**TASK REQUIREMENTS:**
Below are some records; copy each line in them that contains "computer".
======== INPUT DATA ========
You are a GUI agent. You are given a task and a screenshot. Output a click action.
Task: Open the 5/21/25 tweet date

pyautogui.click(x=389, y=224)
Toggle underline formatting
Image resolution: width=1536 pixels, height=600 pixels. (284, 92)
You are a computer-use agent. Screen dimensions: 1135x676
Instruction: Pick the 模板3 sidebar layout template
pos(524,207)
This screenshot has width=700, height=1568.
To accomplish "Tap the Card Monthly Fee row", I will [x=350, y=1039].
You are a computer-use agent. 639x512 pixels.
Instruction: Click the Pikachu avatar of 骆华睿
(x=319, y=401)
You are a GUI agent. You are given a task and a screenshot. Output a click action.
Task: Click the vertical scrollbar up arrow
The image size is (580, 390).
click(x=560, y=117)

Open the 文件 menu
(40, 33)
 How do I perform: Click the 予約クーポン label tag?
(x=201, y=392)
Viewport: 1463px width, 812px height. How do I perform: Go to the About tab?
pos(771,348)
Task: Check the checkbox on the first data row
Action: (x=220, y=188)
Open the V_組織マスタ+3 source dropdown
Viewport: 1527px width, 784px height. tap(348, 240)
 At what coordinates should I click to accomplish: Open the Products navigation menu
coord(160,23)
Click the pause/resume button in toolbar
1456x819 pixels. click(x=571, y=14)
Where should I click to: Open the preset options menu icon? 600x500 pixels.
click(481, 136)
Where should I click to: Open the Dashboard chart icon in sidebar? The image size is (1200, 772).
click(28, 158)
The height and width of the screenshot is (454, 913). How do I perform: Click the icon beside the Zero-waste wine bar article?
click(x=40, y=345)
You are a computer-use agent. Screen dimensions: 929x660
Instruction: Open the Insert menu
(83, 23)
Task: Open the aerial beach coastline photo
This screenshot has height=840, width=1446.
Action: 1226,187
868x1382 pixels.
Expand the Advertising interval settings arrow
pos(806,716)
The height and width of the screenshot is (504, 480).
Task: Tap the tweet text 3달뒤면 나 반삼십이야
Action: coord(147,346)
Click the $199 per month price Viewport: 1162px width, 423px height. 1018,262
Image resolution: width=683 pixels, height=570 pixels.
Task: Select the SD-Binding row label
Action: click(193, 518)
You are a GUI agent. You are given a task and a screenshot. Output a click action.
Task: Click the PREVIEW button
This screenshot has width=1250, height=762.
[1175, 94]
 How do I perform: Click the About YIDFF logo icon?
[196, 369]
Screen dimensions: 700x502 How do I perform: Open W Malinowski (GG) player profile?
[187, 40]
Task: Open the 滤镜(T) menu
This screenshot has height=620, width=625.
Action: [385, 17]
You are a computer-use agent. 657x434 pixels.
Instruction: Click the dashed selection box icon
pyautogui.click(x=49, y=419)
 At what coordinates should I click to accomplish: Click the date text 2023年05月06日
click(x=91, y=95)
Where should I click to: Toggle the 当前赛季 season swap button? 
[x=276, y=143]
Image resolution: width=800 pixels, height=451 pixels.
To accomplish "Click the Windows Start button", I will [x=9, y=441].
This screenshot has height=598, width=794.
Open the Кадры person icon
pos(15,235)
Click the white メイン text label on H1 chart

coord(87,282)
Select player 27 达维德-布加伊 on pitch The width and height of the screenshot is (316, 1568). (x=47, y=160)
========
**RESPONSE TO THE TASK:**
You are a computer-use agent. Screen dimensions: 1135x676
You are a computer-use agent. 639x512 pixels.
You are a computer-use agent. Screen dimensions: 929x660
You are a computer-use agent. 657x434 pixels.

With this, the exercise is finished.